An additional $5 million in grants were awarded Wednesday, including $500,000 to the Hoonah Indian Association of southeast Alaska to help train people for jobs created by a tourism boom.
Nine other $500,000 grants were awarded to three tribes in California, helping increase the speed to 314 tribal households for the Soboba Band of Luiseno Indians; providing equipment and training to the Seminole Tribe of Florida; and upgrading 17 households with high speed internet service in the Match-E-Be-Nash-She-Wish Band of Pottawatomi Indians (Gun Lake) in Michigan.
Other grants went to tribes in Minnesota, Virginia, Washington and Wisconsin.
“What’s been hard in administering this program is the need is just so immense when you look at the totality of Indian Country as a whole and the lack of critical infrastructure that hasn’t been made available previously to most of these communities,” said Adam Geisler, a division chief with the administration’s National Telecommunications and Information Administration..
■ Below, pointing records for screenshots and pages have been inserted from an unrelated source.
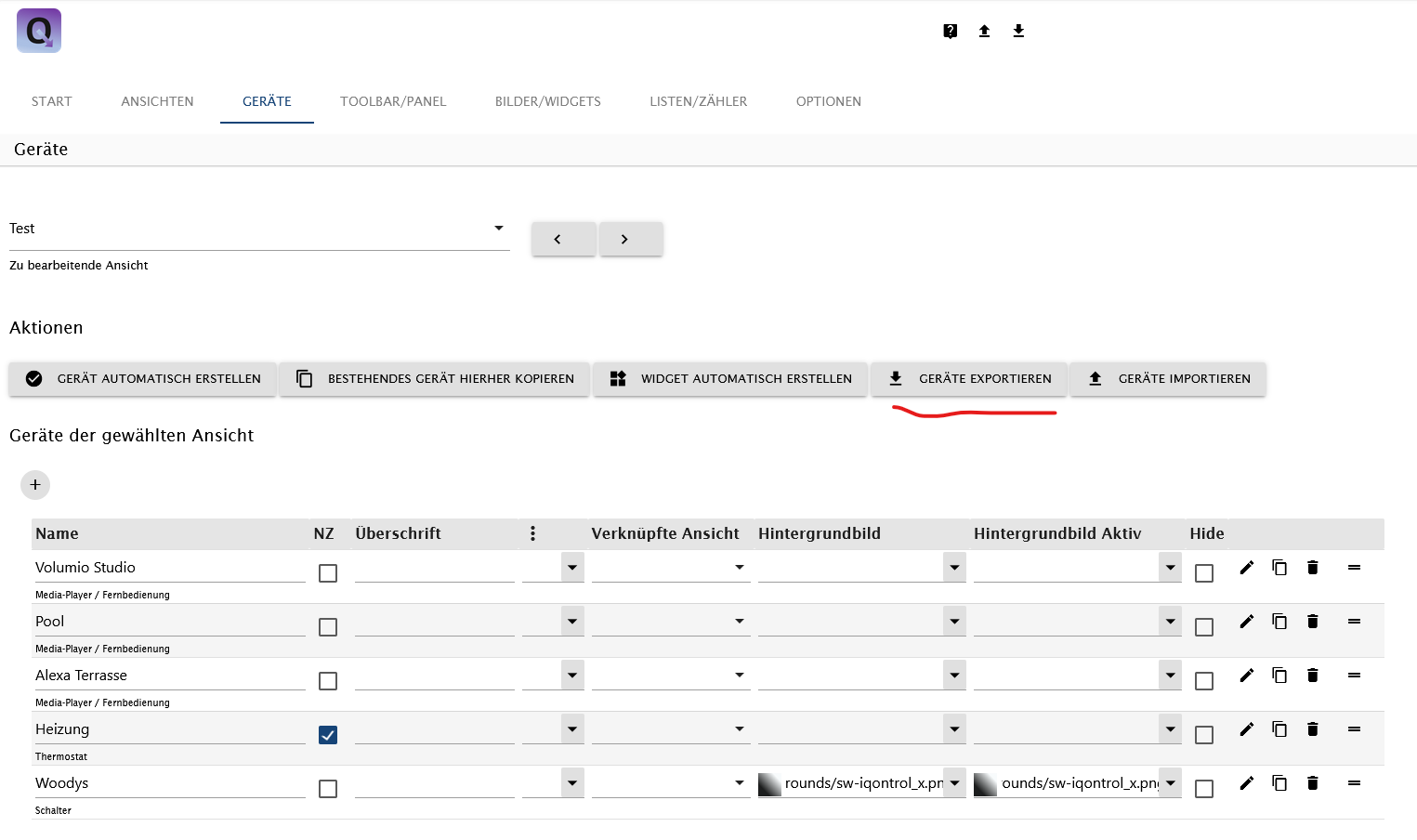Duplicate the Pool device

[1279, 622]
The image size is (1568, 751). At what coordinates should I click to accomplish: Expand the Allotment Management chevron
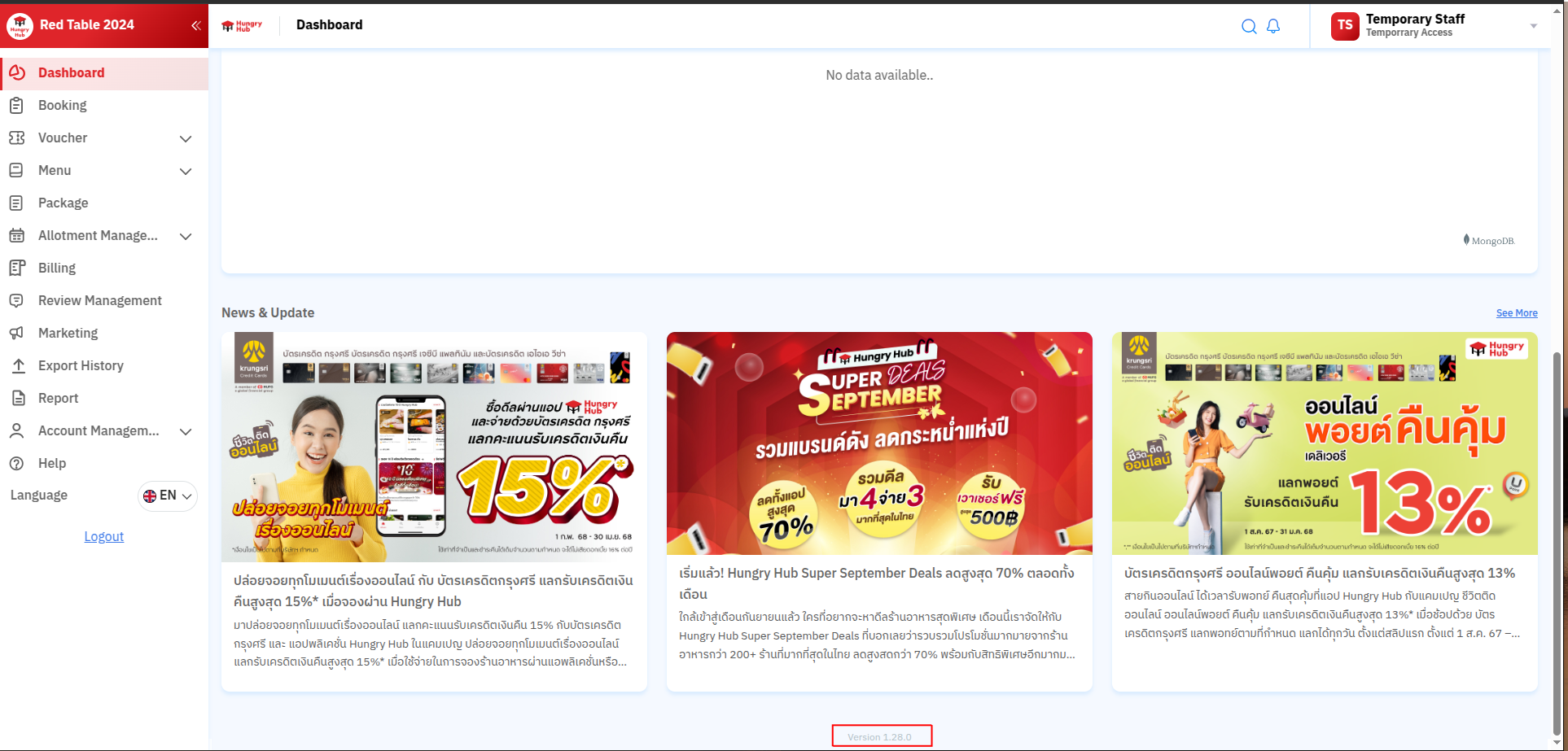(186, 236)
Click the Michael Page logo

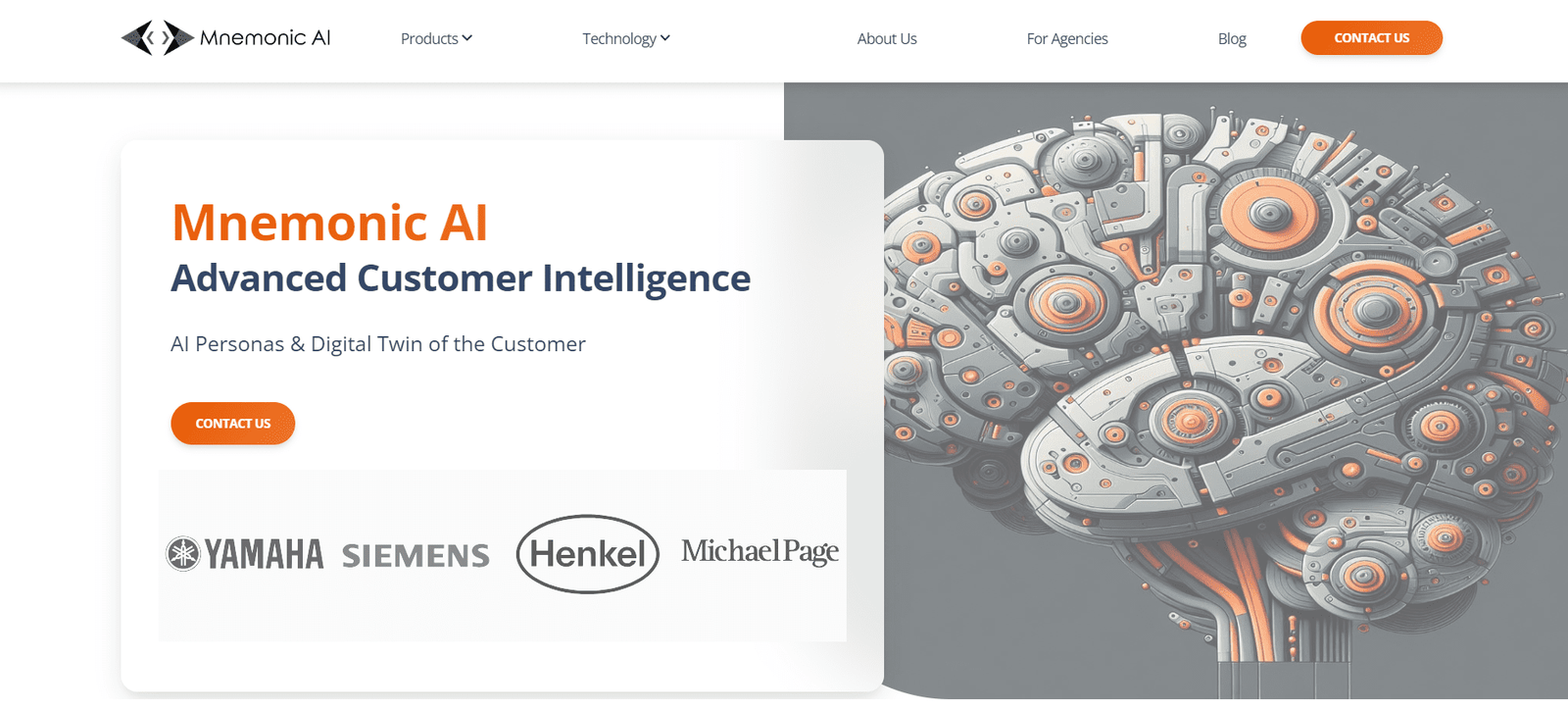coord(760,552)
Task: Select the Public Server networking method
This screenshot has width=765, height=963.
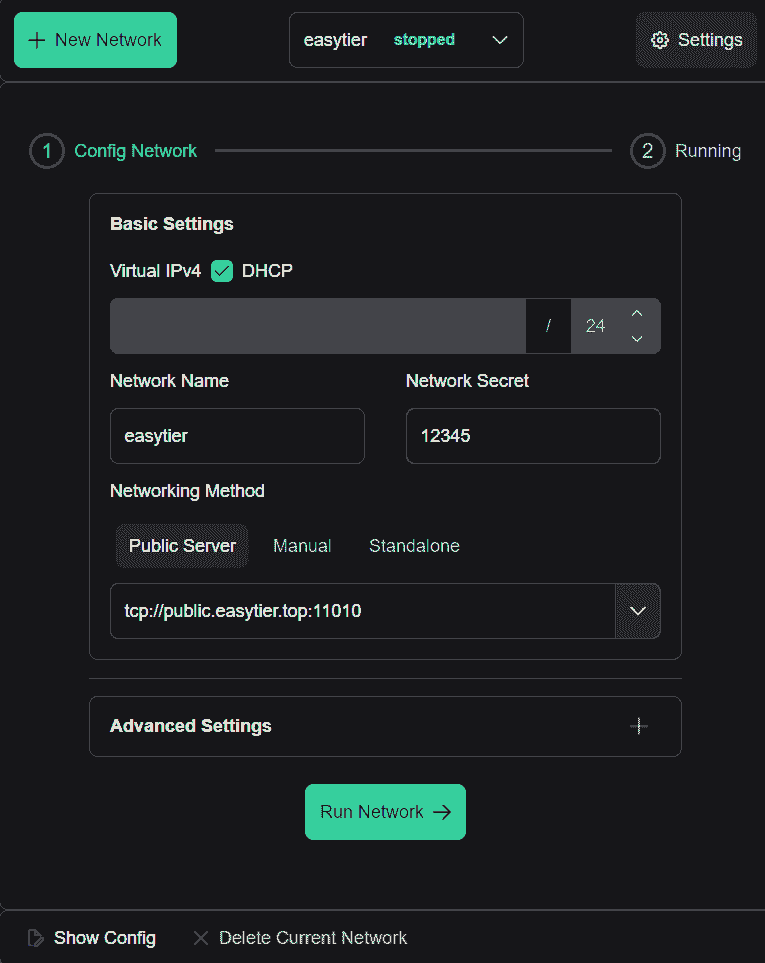Action: click(x=182, y=546)
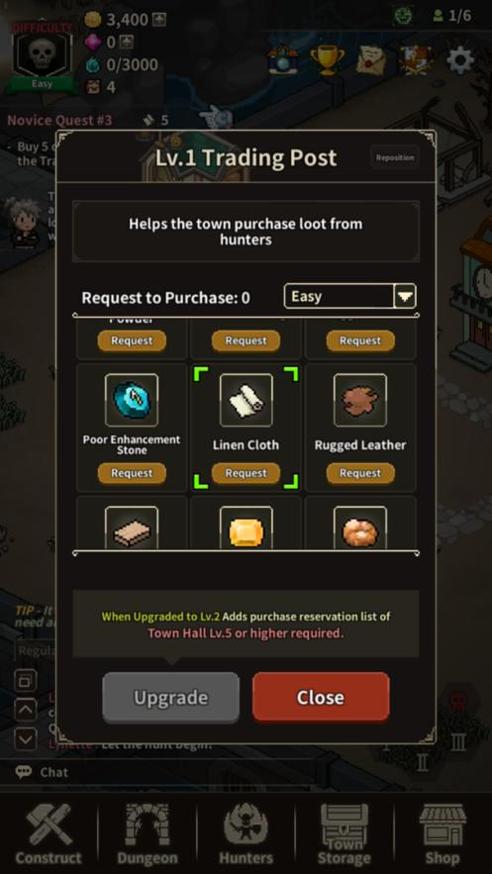This screenshot has height=874, width=492.
Task: Open the gold trophy achievements icon
Action: pyautogui.click(x=327, y=59)
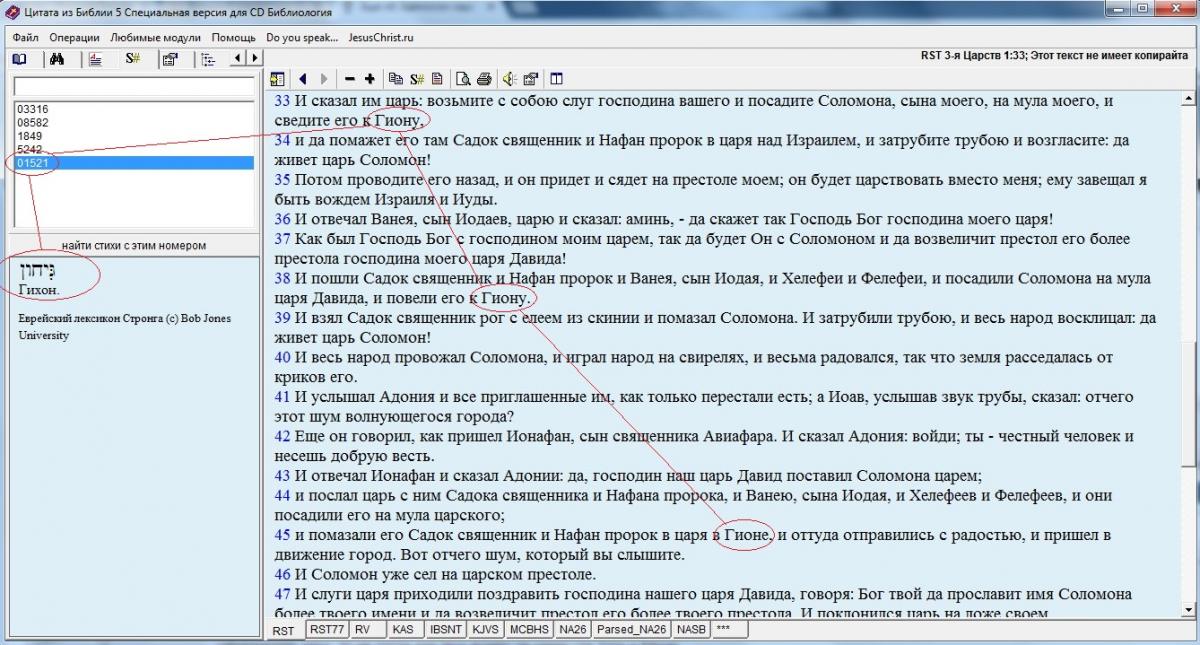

Three-quarters of the 574 federally recognized tribes in the U.S. applied for over $5.8 billion in funding when the Tribal Broadband Connectivity Program launched. However, the program is currently funded at just short of $3 billion, most if it from the infrastructure bill. So far, nearly $1.8 billion has been awarded to 157 tribal entities to improve broadband access.
In Alaska, 21 projects have received more than $386 million.
In the Yupik subsistence community of Akiak, 30 miles (48 kilometers) north of Bethel, tribal officials provided free broadband to the village’s 100 homes during the COVID-19 pandemic until grant money was exhausted.
The Akiak Native Community tribe wanted to use its $500,000 to at least subsidize that service. However, its grant was assigned to its Alaska Native regional corporation, which will have an internet provider eventually bring fiber broadband to Yukon-Kuskokwim Delta villages.
That’s left subsistence residents in Akiak, where a quarter of all families fall below the poverty line, to either pay $90 a month for their own satellite service or wait for fiber.
Kevin Hamer is general manager of the Yukon Delta Tribal Broadband Consortium, a nonprofit tribal organization made up of 18 tribal governments in the Yukon Kuskokwim Delta area, including Akiak. He believes there should be flexibility in the government funding to provide immediate, affordable broadband while tribal communities wait for fiber broadband, which could take years.
Tribal communities often have expensive and terrible internet service unless they can afford to pay for their own satellite service, including shelling out $600 for the equipment. Without satellite service, there is no video classrooms for children, telehealth with medical professionals, or telecommuting.
“You are excluded from all the benefits of the digital economy,” Hamer said.